Perkembangan zaman yang cepat dan penuh ketidakpastian menuntut adaptasi yang terus-menerus, baik bagi individu maupun institusi. Dalam acara Global Alumni Gathering Anniversary University of Birmingham (UoB) dengan tema 125 Years Weaving Connection, Strengthening Synergy, Menteri Koordinator Bidang Pembangunan Manusia dan Kebudayaan (Menko PMK), Pratikno, menyoroti pentingnya kemampuan adaptif sebagai modal utama menghadapi disrupsi. Beliau menekankan bahwa kecepatan belajar dan kemampuan beradaptasi jauh lebih relevan daripada kecerdasan akademik.

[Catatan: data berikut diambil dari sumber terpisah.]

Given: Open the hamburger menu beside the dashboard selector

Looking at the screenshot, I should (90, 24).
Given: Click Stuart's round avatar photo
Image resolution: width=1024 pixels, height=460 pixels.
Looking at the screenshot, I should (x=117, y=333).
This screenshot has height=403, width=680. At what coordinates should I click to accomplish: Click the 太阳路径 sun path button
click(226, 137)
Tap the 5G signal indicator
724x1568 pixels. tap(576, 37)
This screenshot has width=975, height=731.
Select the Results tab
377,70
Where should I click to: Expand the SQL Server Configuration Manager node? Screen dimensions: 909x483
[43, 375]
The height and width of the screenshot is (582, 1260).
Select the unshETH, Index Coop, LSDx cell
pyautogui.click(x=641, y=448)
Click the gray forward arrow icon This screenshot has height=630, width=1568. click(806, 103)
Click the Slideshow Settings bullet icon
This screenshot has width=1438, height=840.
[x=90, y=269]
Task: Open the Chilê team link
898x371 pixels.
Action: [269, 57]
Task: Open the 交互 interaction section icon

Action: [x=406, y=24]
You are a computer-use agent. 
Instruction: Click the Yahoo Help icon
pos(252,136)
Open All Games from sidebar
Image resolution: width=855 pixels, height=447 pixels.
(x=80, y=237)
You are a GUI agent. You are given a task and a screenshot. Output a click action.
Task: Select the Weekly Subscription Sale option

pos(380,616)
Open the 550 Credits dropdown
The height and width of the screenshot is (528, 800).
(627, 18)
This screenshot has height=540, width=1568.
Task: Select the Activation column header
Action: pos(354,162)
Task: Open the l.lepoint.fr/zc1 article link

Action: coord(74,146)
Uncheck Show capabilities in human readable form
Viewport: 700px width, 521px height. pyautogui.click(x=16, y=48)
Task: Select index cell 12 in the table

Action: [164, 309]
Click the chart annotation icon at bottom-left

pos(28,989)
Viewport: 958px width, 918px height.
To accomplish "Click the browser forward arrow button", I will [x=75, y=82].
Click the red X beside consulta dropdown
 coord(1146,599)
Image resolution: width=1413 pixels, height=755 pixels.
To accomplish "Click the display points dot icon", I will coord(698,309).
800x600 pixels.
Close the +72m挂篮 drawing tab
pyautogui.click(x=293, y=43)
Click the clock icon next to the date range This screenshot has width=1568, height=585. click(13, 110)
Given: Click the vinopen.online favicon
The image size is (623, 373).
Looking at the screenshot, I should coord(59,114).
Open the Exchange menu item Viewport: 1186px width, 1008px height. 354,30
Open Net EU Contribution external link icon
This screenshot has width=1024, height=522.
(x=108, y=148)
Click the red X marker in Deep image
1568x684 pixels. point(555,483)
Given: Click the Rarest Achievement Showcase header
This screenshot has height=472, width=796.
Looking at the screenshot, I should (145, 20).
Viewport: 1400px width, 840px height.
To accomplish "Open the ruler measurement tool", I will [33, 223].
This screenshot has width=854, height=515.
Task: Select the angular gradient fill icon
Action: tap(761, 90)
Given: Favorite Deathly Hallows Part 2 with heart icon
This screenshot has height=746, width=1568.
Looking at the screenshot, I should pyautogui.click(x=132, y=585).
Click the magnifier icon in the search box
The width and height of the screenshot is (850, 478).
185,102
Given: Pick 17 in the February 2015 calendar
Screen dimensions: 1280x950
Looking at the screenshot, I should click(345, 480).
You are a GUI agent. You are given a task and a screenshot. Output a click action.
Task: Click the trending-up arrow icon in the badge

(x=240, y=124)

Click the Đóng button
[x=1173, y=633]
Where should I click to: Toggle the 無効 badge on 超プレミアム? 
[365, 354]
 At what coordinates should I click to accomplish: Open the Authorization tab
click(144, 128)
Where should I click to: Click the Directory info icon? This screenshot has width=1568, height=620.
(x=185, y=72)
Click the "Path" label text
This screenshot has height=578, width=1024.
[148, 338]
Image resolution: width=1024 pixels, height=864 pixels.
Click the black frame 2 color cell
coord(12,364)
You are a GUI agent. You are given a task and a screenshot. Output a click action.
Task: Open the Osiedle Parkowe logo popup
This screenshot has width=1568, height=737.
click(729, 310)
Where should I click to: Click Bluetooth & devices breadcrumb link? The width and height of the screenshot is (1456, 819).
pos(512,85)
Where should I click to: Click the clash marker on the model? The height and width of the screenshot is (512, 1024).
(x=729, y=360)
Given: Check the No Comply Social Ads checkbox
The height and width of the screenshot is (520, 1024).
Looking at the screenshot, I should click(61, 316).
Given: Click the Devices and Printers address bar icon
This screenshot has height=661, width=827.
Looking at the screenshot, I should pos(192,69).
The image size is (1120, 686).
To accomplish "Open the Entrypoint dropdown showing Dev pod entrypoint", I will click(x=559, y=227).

Dalam konteks ini, penting untuk terus memperbarui pengetahuan dan menerapkan perkembangan teknologi dengan bijak agar tetap relevan di tengah dinamika dunia modern.

Pratikno juga memperingatkan tentang dampak disrupsi teknologi, terutama kecerdasan buatan (AI), terhadap struktur sosial dan dunia kerja. Beliau menekankan perlunya pengembangan teknologi yang berfokus pada aspek kemanusiaan untuk mencegah kemungkinan melemahnya nilai-nilai sosial akibat kemajuan teknologi. Pesan ini sangat relevan dalam konteks pembangunan sumber daya manusia (SDM) menuju visi Indonesia Emas 2045.

Acara Global Alumni Gathering tidak hanya berfungsi sebagai reuni, tetapi juga sebagai forum kolaborasi strategis yang melibatkan para alumni sebagai agen perubahan. Para pembicara seperti Salman Subakat, Masyithoh Annisa, dan Fikha Luthfi berbagi wawasan tentang pentingnya inovasi, keberagaman, dan pembelajaran berkelanjutan di tengah tantangan global. Ikatan Alumni University of Birmingham Indonesia telah melaksanakan lebih dari 20 kegiatan berdampak positif bagi masyarakat, menunjukkan bahwa alumni memiliki peran aktif dalam membangun kontribusi sosial. Selain itu, pentingnya komunikasi strategis sebagai sarana memperkuat identitas dan membangun solidaritas antar alumni juga ditekankan oleh Kepala Departemen Public Relations Ikatan Alumni. Seluruh peserta diharapkan menjadi komunikator perubahan untuk memajukan kualitas SDM Indonesia dan mewujudkan visi Indonesia Emas 2045.